*DATA EXCERPTS*:
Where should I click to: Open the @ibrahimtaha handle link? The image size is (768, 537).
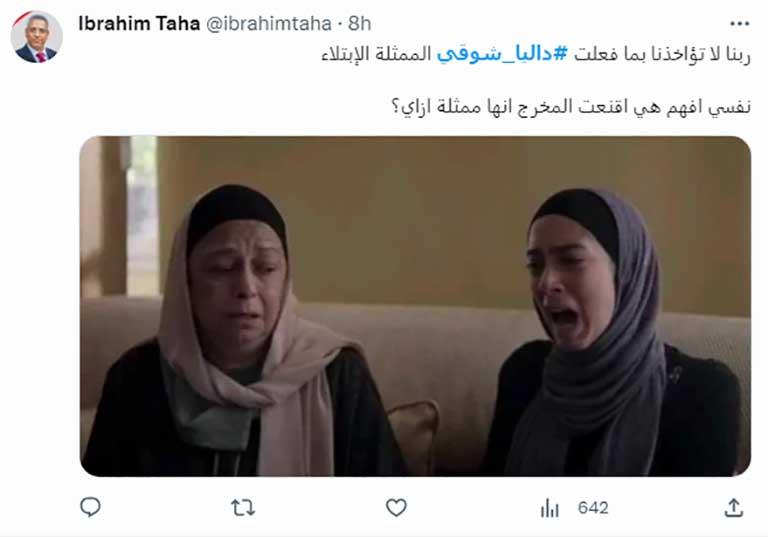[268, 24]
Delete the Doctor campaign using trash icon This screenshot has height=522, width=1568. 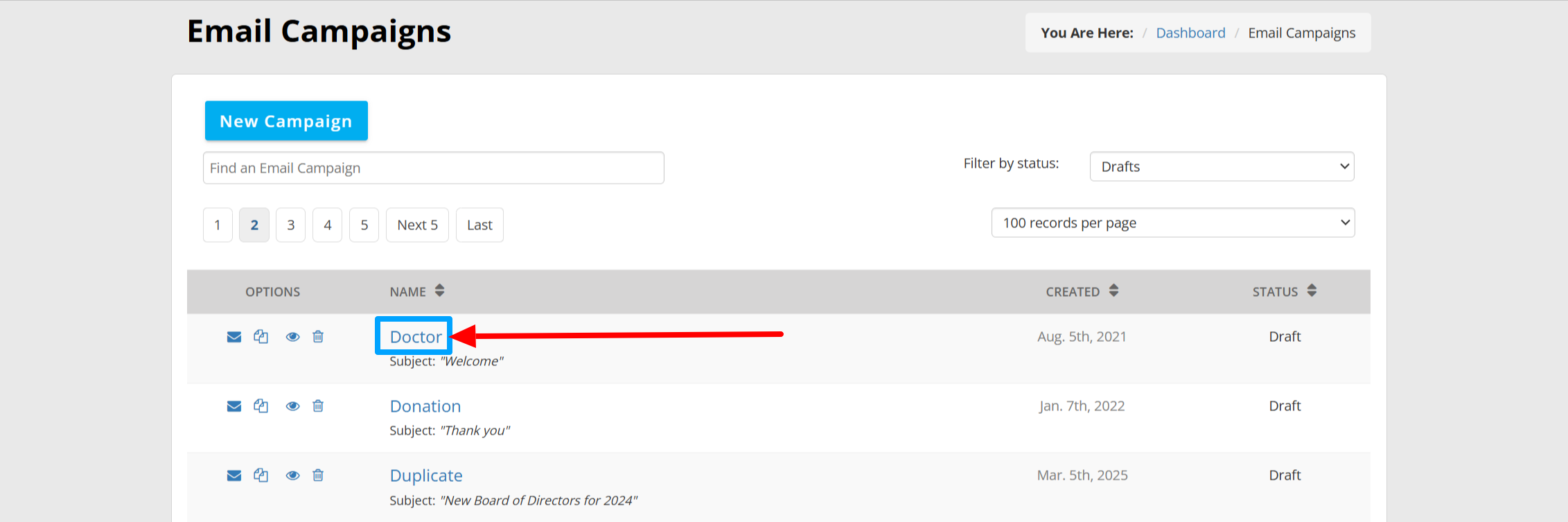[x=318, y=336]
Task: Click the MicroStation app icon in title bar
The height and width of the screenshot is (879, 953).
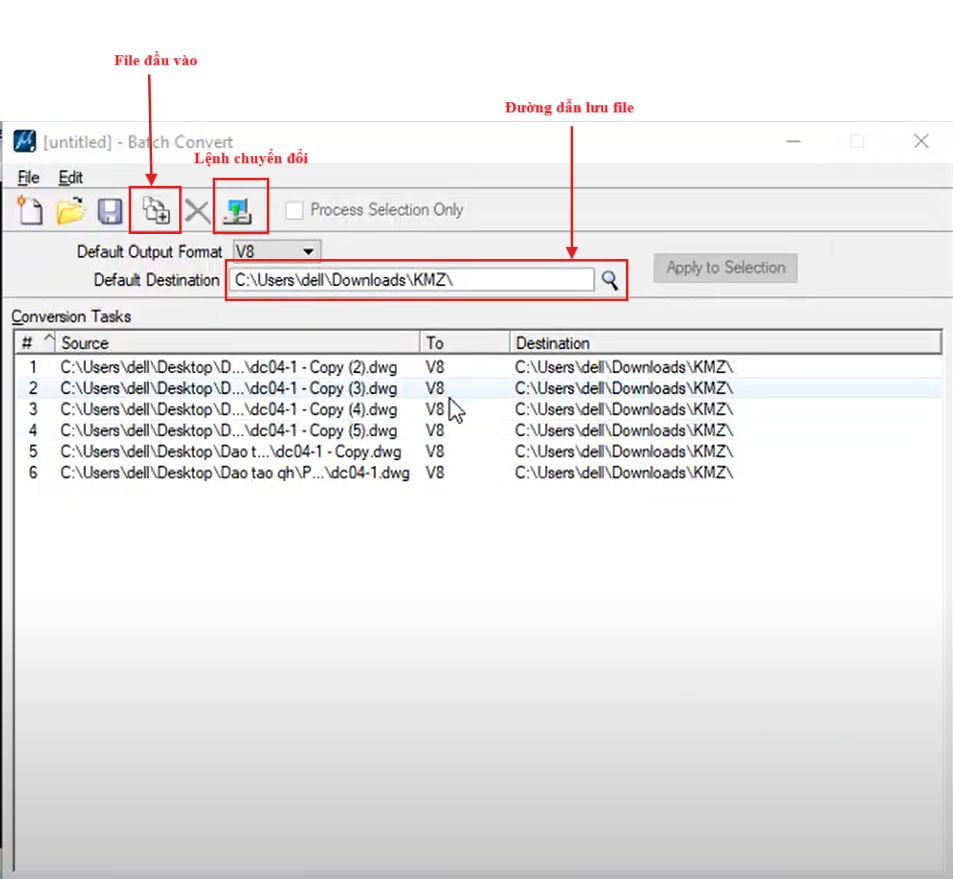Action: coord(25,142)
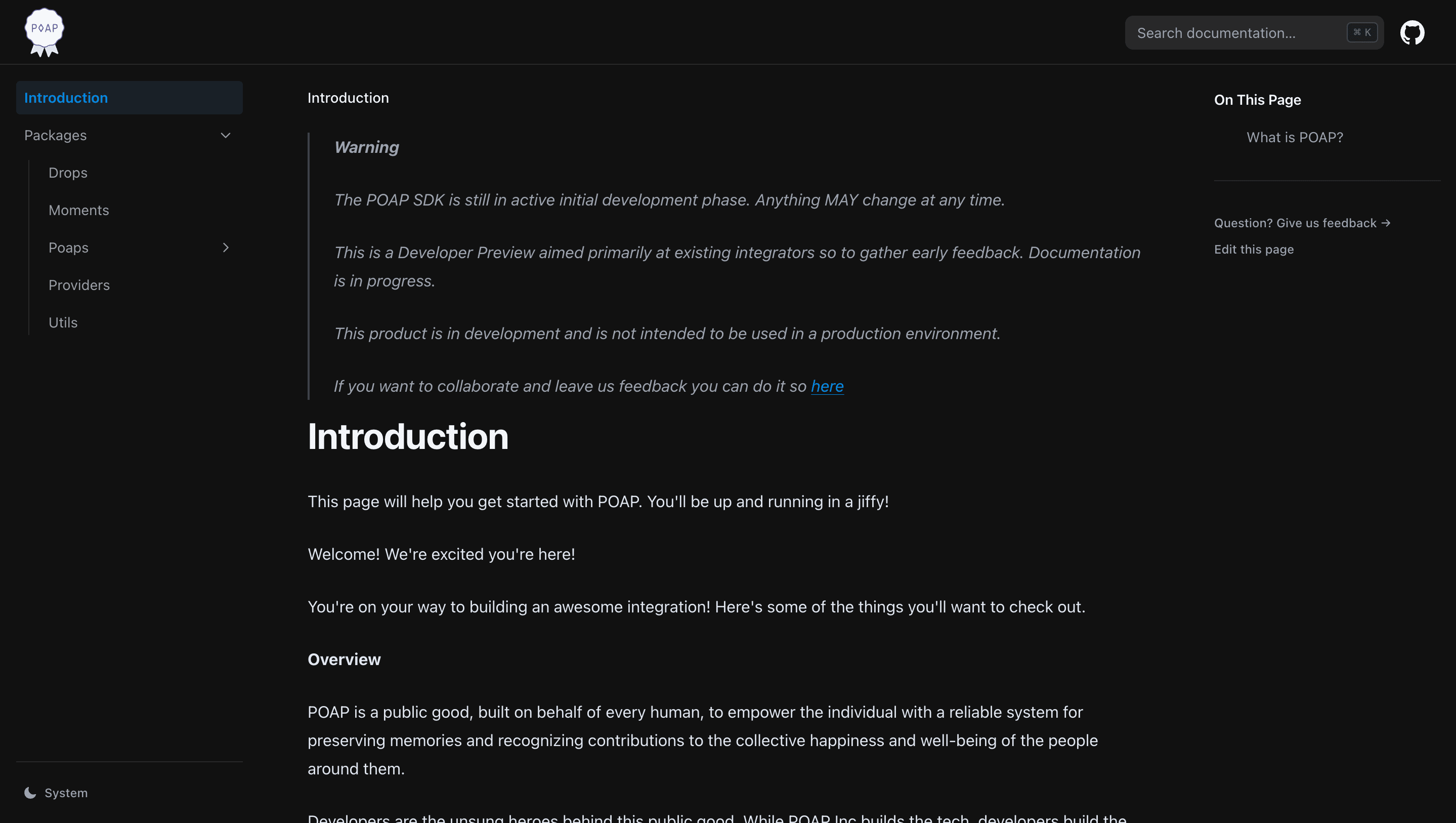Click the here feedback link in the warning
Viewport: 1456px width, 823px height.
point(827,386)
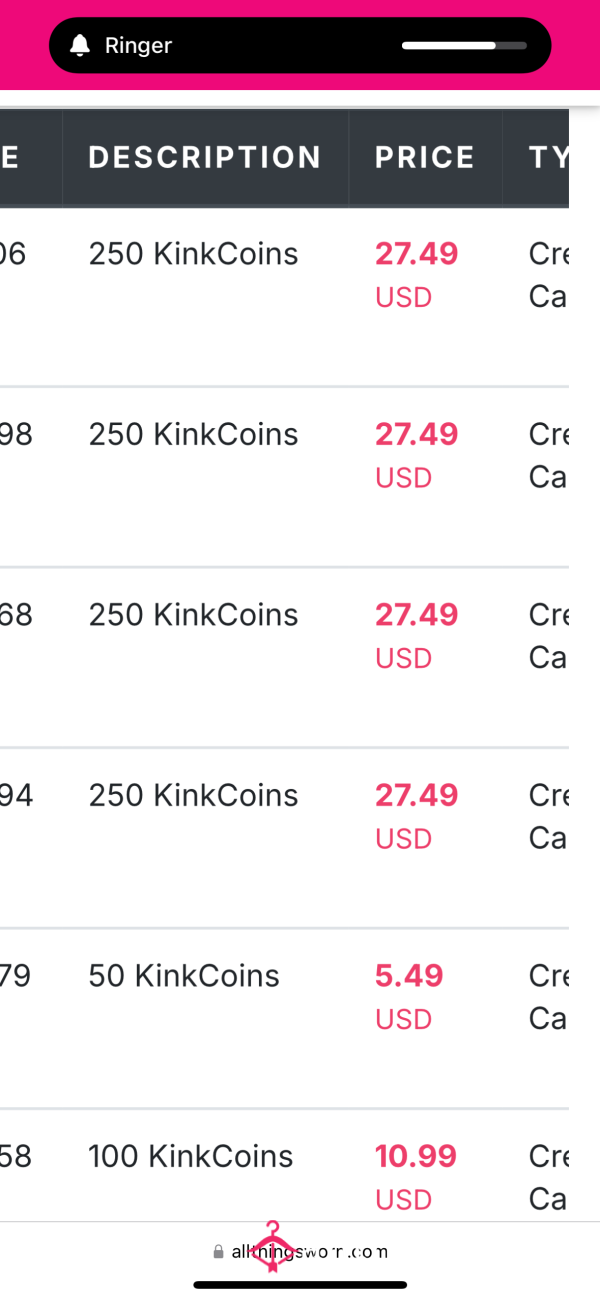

*YOUR INSTRUCTIONS*: With pictures omitted, restate exactly every line from the one containing "Task: Click the" through the last line of the material, inclusive.

*EXERCISE RESPONSE*:
Task: Click the MicroStation app icon in title bar
The height and width of the screenshot is (879, 953).
Action: coord(25,142)
Click the here feedback link in the warning
Viewport: 1456px width, 823px height.
point(827,386)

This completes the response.